Ilya Ilf (his real name was Ilya Arnoldovich Fayzilberg) was born on October (3) 15, 1897 in Odessa, into the family of a bank employee.
In 1913, having graduated from a technical school, he started his job activity, often changing the working place: a drawing bureau, a telephone exchange, an aircraft factory, etc. he worked as a statistician, the editor of the Sindetikon comic magazine, where he published the verses under a female nickname, and an accountant.

In 1923 Ilya became a professional writer. Having moved to Moscow, he constantly worked in the Gudok newspaper, but had his sketches and feuilletons printed in different editions. Already as an editor he revealed his tendency to satire. As a result of his business trip to Central Asia there came a series of sketches under the title Moscow-Asia (1925).
In 1925 Ilya Ilf met his future coauthor Yevgeny Petrov, but only in a year (because Petrov had to serve in the army) their joint activity began.
The first considerable result of the collaboration of Ilf and Petrov was the novel Twelve Chairs published in 1928 in the 30 Days magazine, and immediately won recognition of readers, though critics turned unable to see the true value of the novel. Outstanding poet Vladimir Mayakovsky supported the book by young writers.

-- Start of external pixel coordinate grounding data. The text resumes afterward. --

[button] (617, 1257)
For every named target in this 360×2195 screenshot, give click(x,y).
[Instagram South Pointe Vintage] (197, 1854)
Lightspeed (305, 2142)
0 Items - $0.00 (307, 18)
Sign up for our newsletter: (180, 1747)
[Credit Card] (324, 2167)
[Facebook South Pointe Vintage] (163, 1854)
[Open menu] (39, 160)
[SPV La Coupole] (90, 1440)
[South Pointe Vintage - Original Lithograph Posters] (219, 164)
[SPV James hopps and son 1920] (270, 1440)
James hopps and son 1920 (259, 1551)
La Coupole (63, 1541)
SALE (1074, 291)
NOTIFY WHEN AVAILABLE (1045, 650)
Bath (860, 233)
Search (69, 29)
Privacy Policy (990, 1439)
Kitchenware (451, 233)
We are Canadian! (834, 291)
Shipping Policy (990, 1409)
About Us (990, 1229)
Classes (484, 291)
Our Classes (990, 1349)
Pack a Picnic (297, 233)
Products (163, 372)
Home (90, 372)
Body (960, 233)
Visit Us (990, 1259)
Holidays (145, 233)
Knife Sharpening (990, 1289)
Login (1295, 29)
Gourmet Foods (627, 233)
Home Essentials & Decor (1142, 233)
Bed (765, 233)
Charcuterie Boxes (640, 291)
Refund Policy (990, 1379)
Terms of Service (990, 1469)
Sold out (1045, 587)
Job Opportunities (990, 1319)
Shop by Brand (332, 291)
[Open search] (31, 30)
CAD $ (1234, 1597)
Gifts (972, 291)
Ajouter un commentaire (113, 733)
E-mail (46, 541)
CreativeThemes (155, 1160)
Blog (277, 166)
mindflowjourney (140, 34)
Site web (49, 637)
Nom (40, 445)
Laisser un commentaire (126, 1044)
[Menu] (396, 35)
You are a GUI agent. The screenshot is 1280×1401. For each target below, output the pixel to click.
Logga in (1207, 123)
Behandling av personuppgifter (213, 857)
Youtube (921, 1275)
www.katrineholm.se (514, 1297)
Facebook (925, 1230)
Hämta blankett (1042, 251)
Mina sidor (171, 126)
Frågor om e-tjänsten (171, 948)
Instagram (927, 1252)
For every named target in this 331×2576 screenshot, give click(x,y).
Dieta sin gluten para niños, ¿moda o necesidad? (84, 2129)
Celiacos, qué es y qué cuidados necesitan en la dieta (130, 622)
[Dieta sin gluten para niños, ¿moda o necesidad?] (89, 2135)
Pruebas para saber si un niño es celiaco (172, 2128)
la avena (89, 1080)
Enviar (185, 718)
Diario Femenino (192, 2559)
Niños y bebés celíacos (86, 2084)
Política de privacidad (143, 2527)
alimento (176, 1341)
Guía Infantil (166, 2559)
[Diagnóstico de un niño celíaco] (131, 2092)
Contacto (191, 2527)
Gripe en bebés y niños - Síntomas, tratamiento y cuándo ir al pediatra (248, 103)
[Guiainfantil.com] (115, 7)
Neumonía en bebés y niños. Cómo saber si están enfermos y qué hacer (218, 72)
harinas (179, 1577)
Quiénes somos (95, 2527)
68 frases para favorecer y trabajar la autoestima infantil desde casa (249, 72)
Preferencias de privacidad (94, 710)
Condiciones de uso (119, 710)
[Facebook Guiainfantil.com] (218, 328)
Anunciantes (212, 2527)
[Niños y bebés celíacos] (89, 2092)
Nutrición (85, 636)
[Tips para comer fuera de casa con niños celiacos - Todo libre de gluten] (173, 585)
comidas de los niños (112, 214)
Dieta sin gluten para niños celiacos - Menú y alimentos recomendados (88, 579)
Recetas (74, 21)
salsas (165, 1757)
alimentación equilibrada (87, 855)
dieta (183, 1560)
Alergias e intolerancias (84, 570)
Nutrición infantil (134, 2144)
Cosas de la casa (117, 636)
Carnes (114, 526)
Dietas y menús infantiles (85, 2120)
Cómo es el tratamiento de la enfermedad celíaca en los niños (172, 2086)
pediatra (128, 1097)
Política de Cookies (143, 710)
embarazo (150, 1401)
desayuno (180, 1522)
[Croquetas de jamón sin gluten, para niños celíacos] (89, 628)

In the 1920s they wrote a number of feuilletons and stories together and had them printed in the Pravda newspaper and The Literary newspaper. In 1931 the second novel by Ilfa and Petrov – Gold Calf was published and appreciated by critics and hailed as a masterpiece by Maxim Gorky, Mikhail Zoshchenko, and A. Barbyus.
In 1935 the writers made a journey to the USA, which later resulted in the book One-Storeyed America (1936).
Ilya Ilf suffered from lungs tuberculosis, which became aggravated during the American travel, and brought him to death on April 13, 1937 in Moscow.
The interest in the authors of the popular Soviet novels Twelve Chairs and Gold Calf have not faded away over the years: it has been expressed in publications of their books, as well as in stage performances and screen versions.